*** Opening Data for review ***

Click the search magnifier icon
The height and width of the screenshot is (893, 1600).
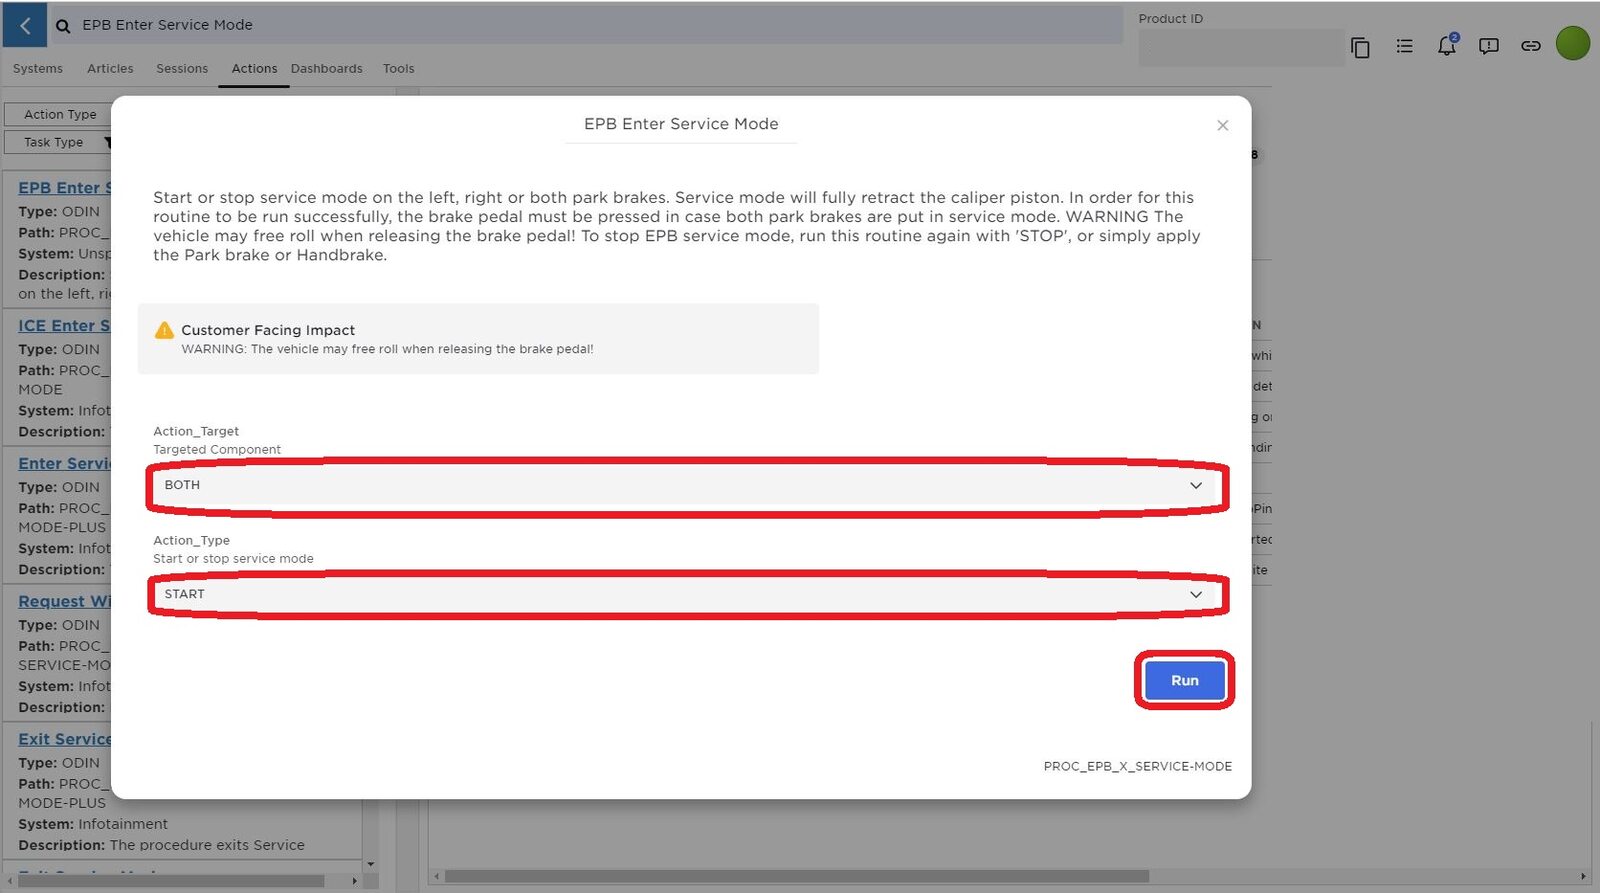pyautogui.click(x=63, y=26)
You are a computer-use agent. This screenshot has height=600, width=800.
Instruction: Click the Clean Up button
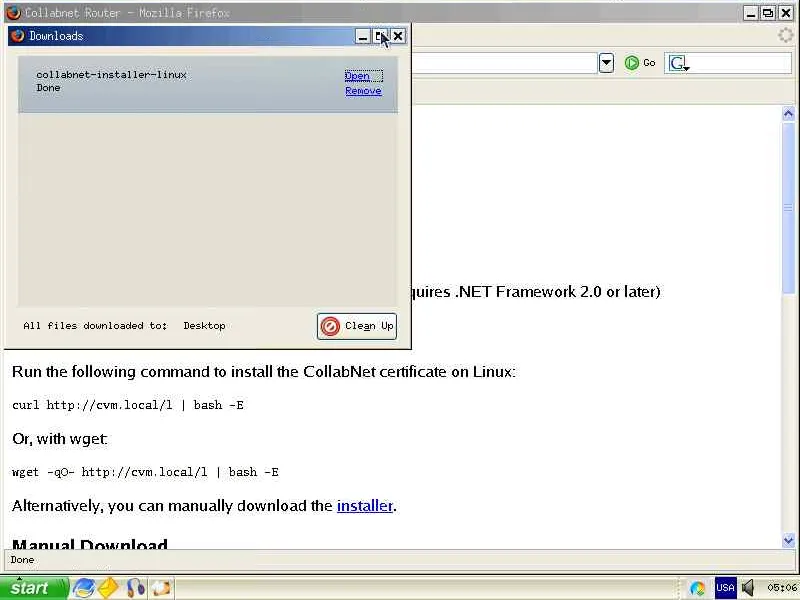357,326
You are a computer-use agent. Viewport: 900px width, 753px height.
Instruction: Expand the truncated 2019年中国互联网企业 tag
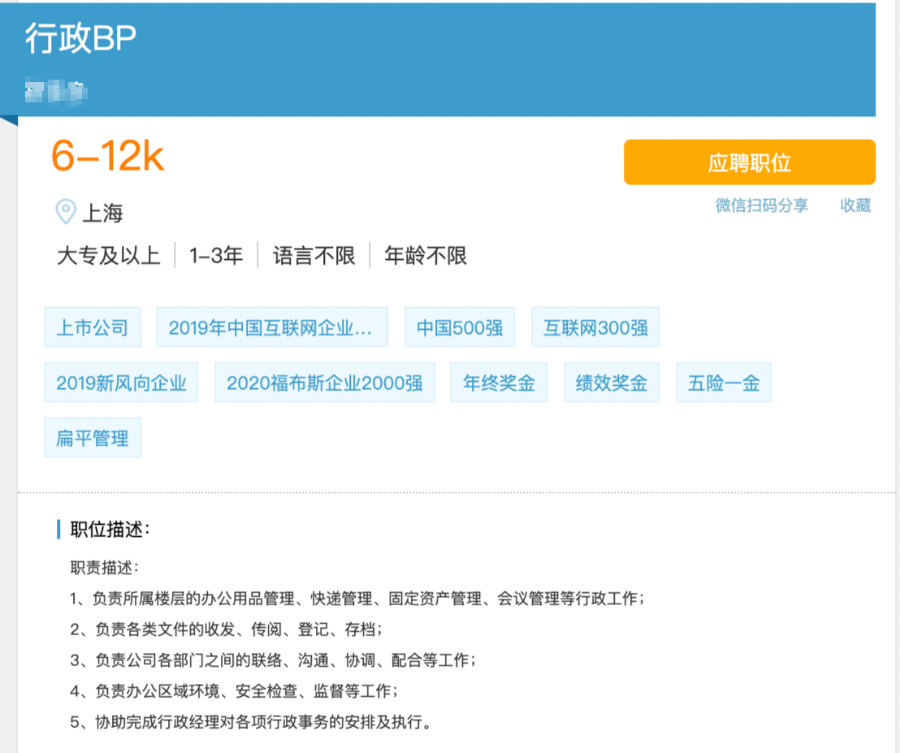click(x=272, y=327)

*** Closing Data for review ***
*** Opening Data for review ***

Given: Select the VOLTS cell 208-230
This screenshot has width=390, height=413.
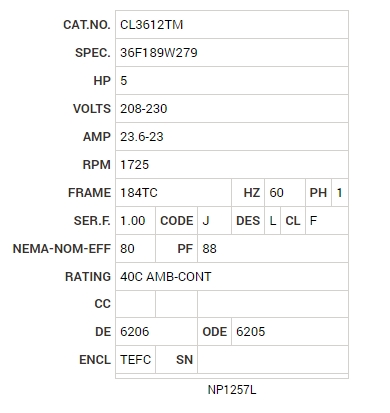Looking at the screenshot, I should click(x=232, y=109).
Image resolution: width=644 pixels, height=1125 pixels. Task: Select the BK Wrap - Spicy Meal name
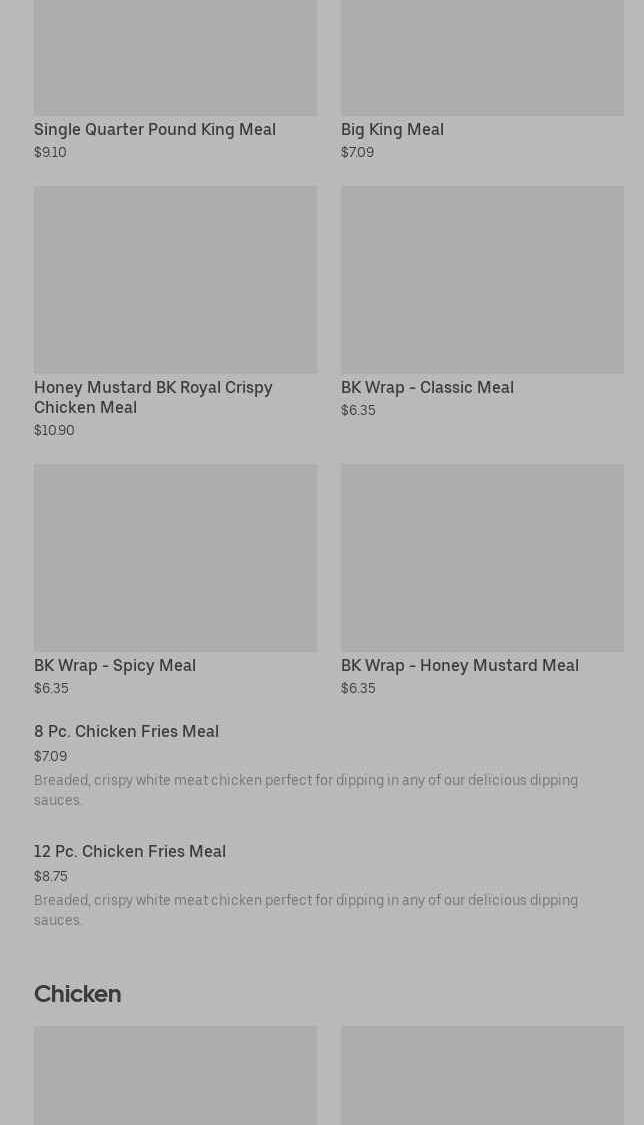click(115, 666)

*** Closing Data for review ***
*** Opening Data for review ***

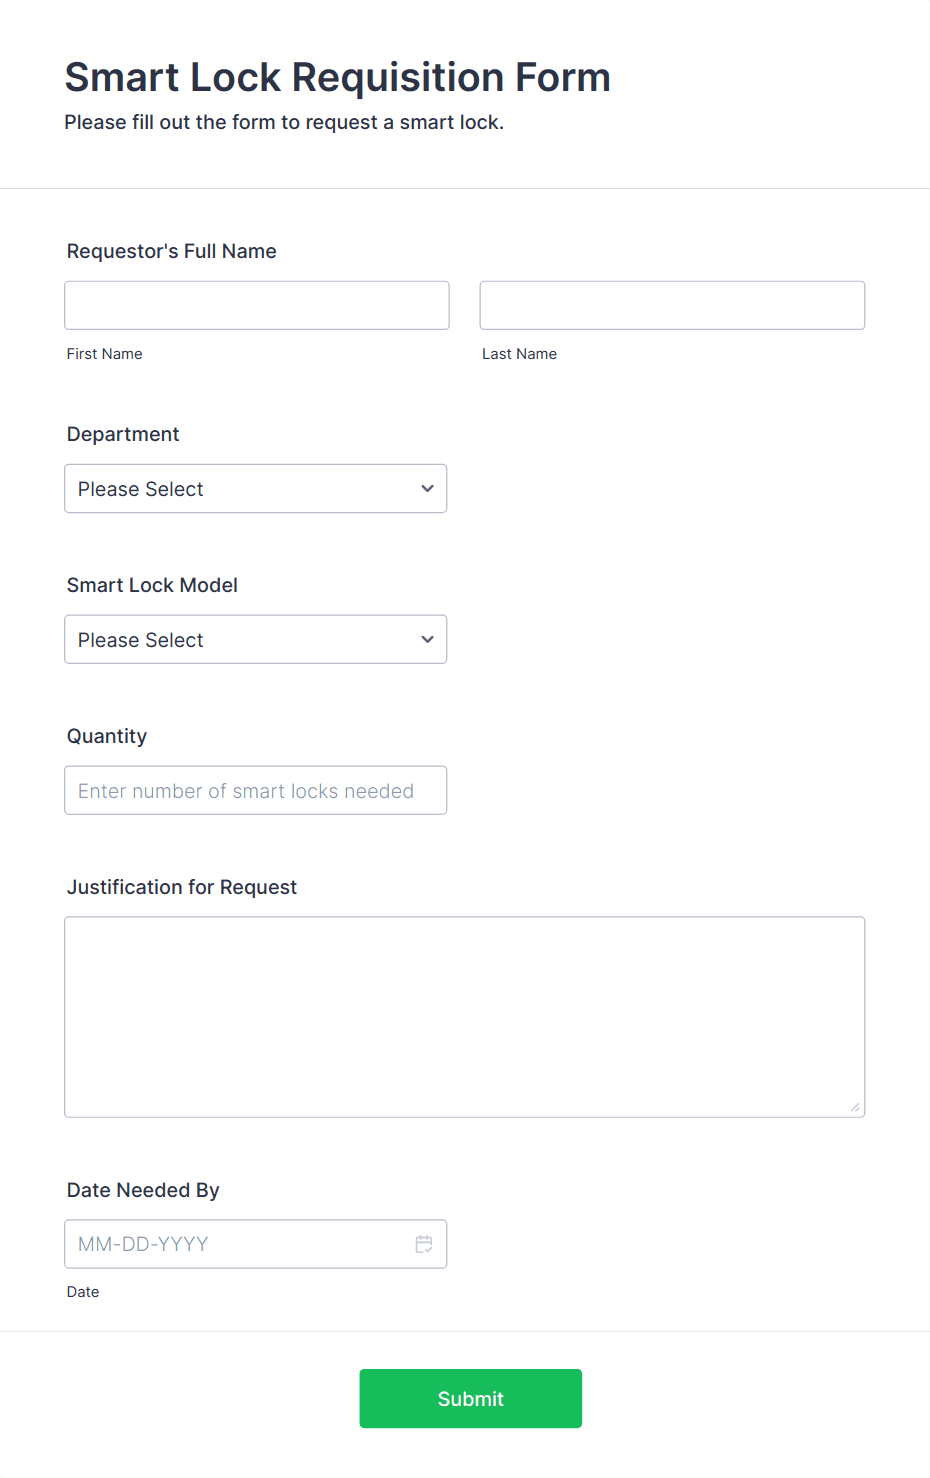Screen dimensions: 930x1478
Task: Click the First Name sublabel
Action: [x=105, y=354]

*** Closing Data for review ***

**Task item**.
Find the word "agent" in the data and copy out each line where it turns up.

**Answer**.
You are a computer-use agent. This screenshot has height=600, width=800.
You are a computer-use agent. Viewport: 900px width, 753px height.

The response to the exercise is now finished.